§ Directions: Render the lines of the items as a numbered list, from the line containing "This screenshot has width=969, height=732." through the end of the items, inclusive, and skip any blank lines. Leave the pictures out of the answer.

§ Supplied information:

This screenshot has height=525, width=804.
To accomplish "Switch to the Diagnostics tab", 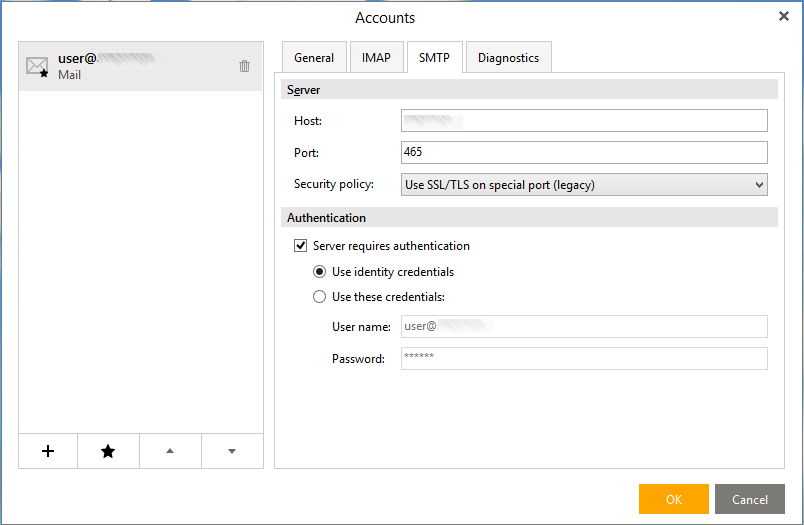I will (508, 58).
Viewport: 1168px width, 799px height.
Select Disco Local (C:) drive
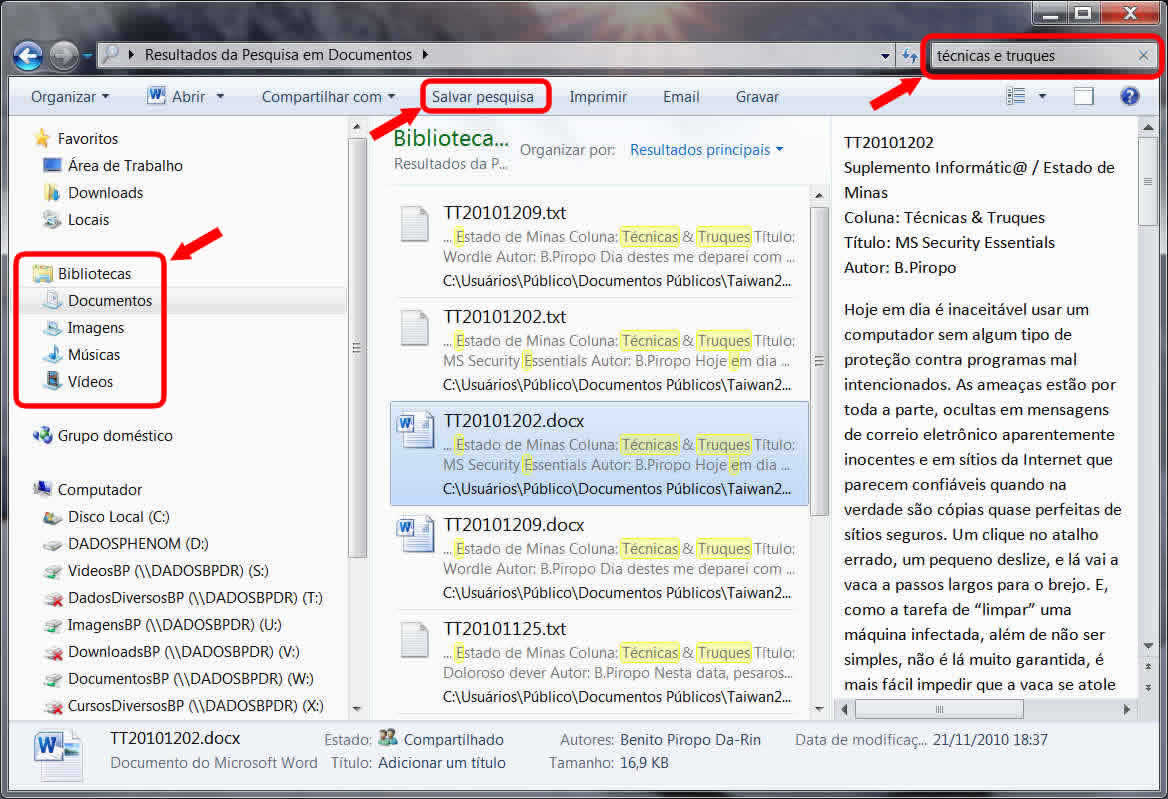point(118,517)
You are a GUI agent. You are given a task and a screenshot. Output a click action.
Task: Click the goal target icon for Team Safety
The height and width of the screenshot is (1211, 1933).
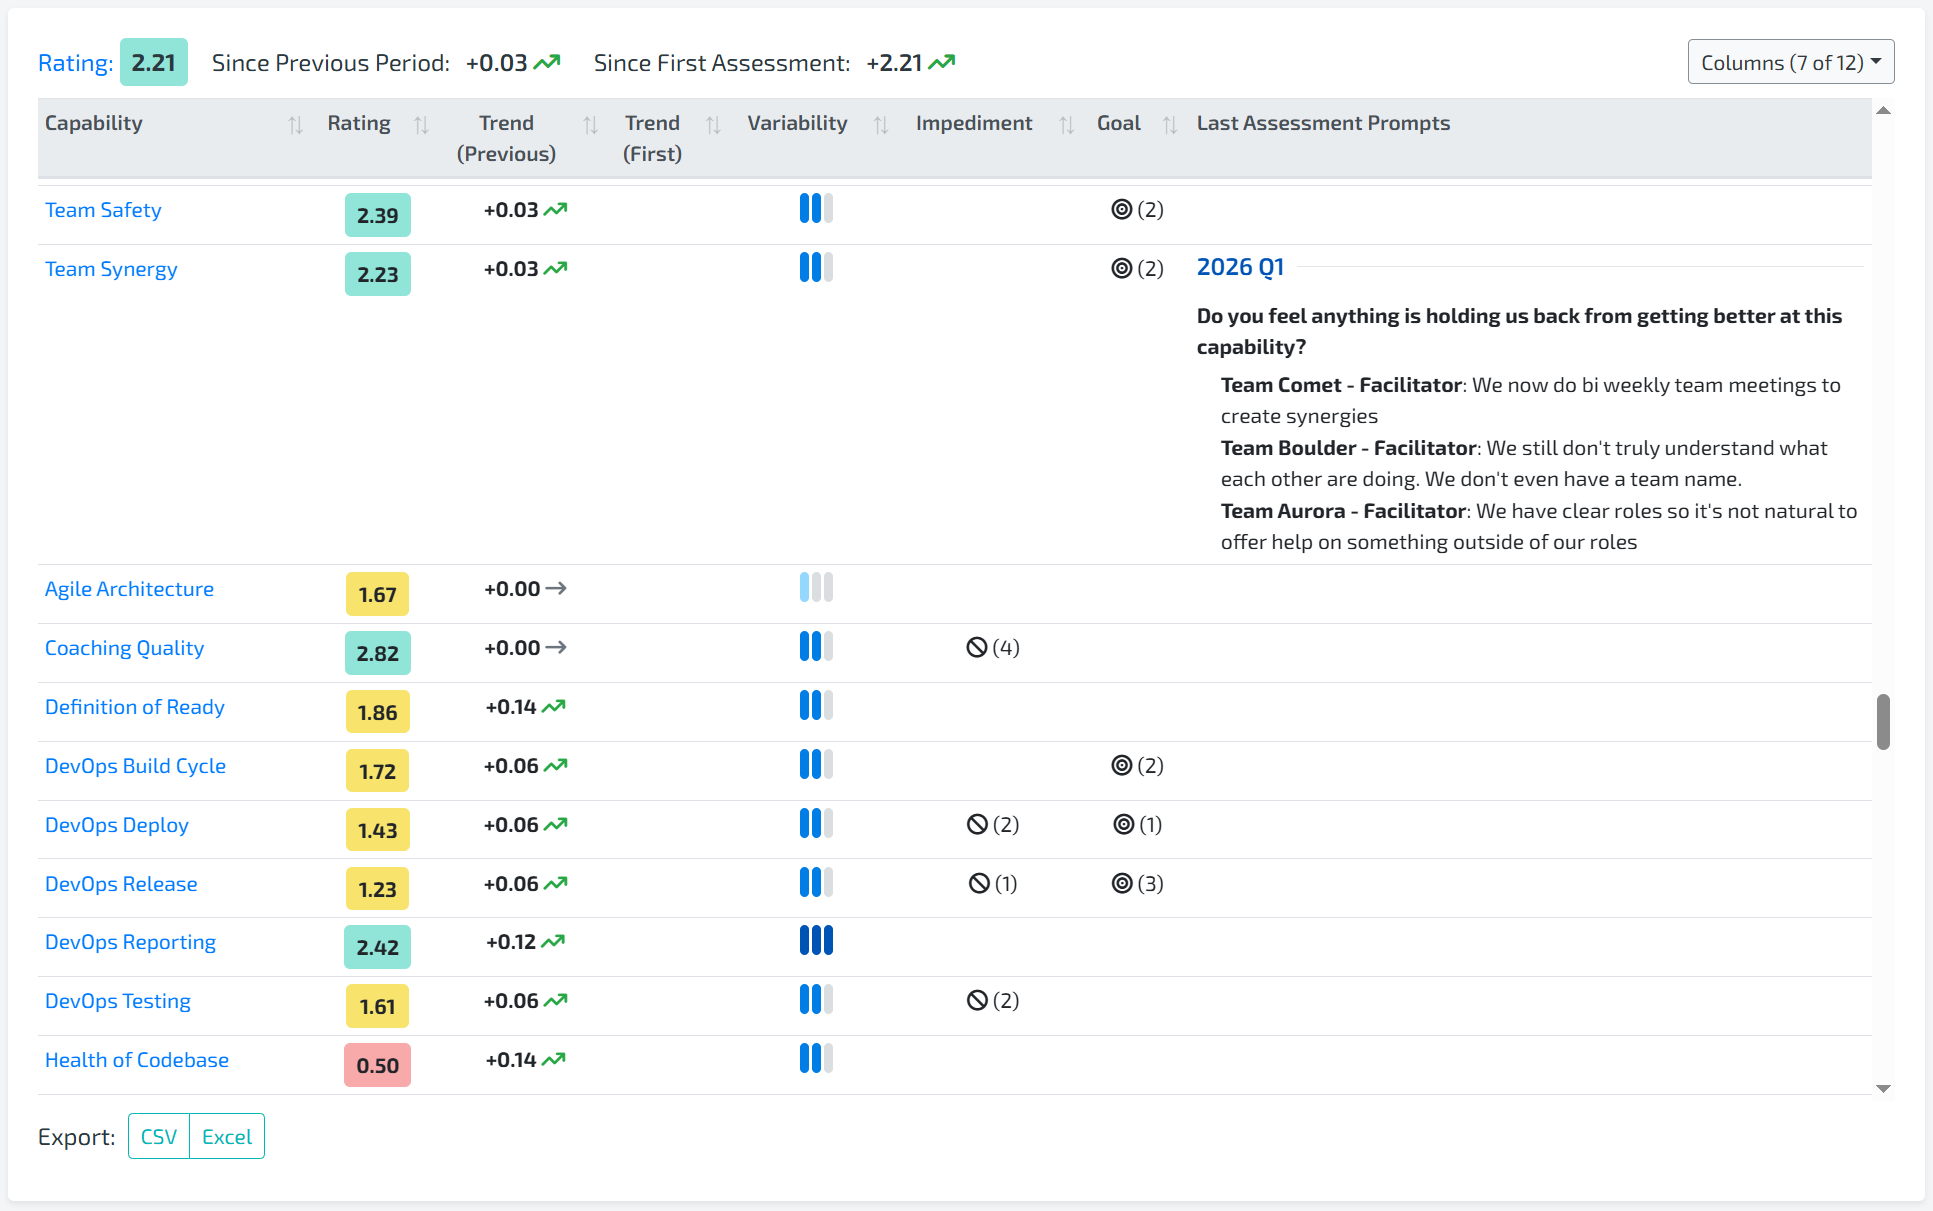tap(1122, 210)
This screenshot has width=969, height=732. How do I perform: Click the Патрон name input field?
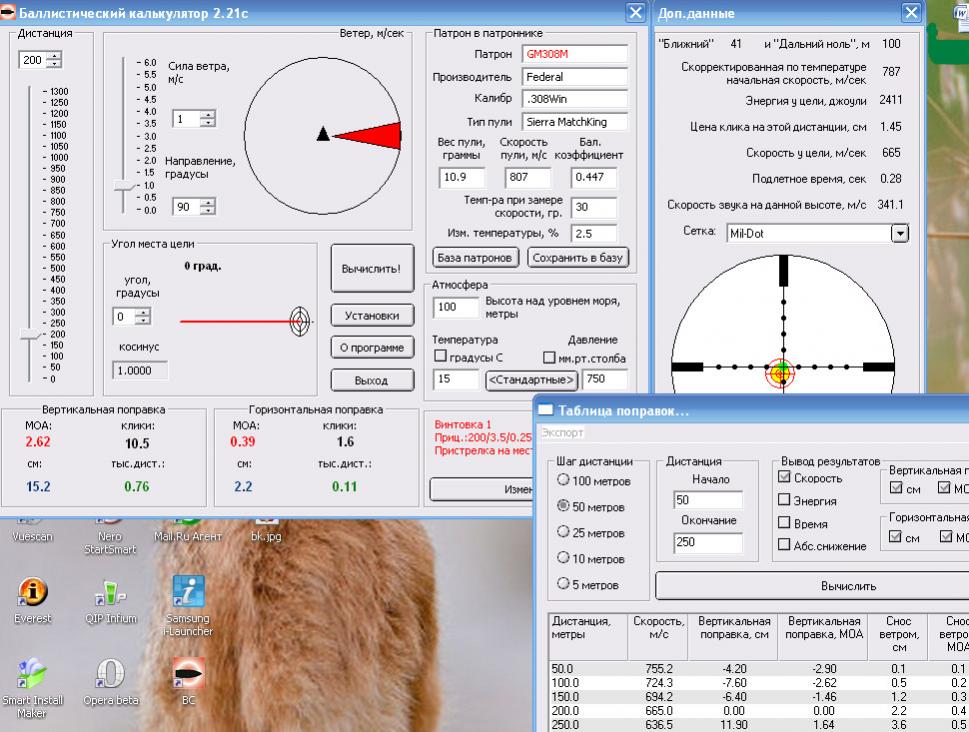(573, 54)
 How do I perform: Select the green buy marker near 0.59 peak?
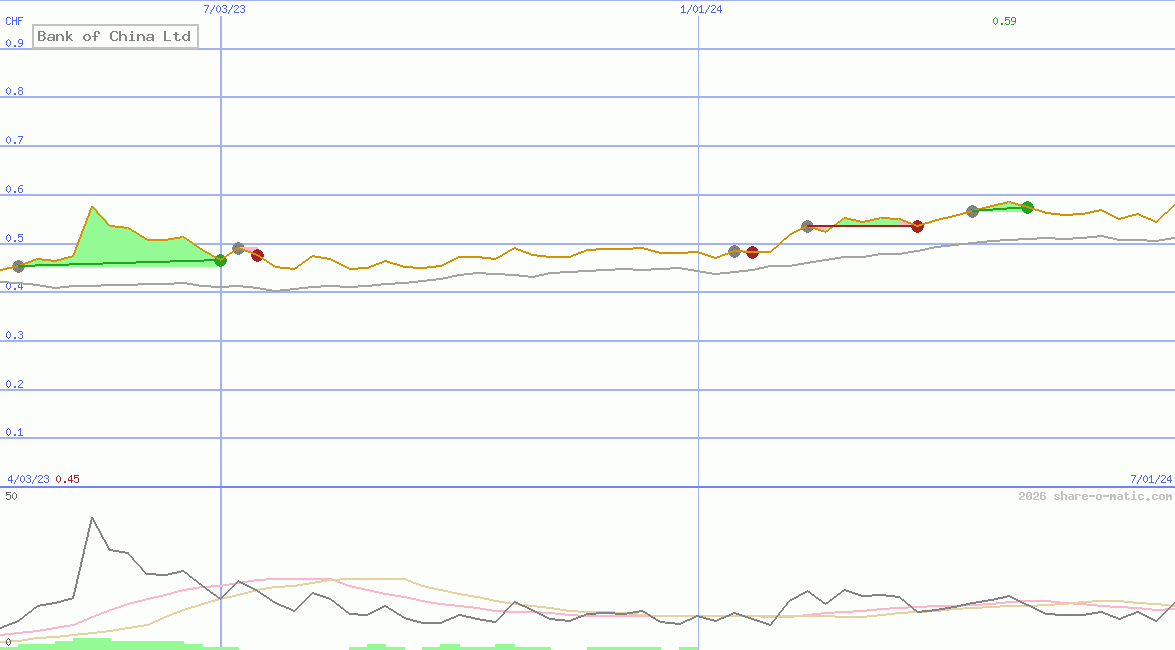coord(1026,208)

§ Completed task:
1. This screenshot has width=969, height=732. How do I perform: Click the Патрон name input field?
2. (573, 54)
3.  How do I perform: Select the green buy marker near 0.59 peak?
4. coord(1026,208)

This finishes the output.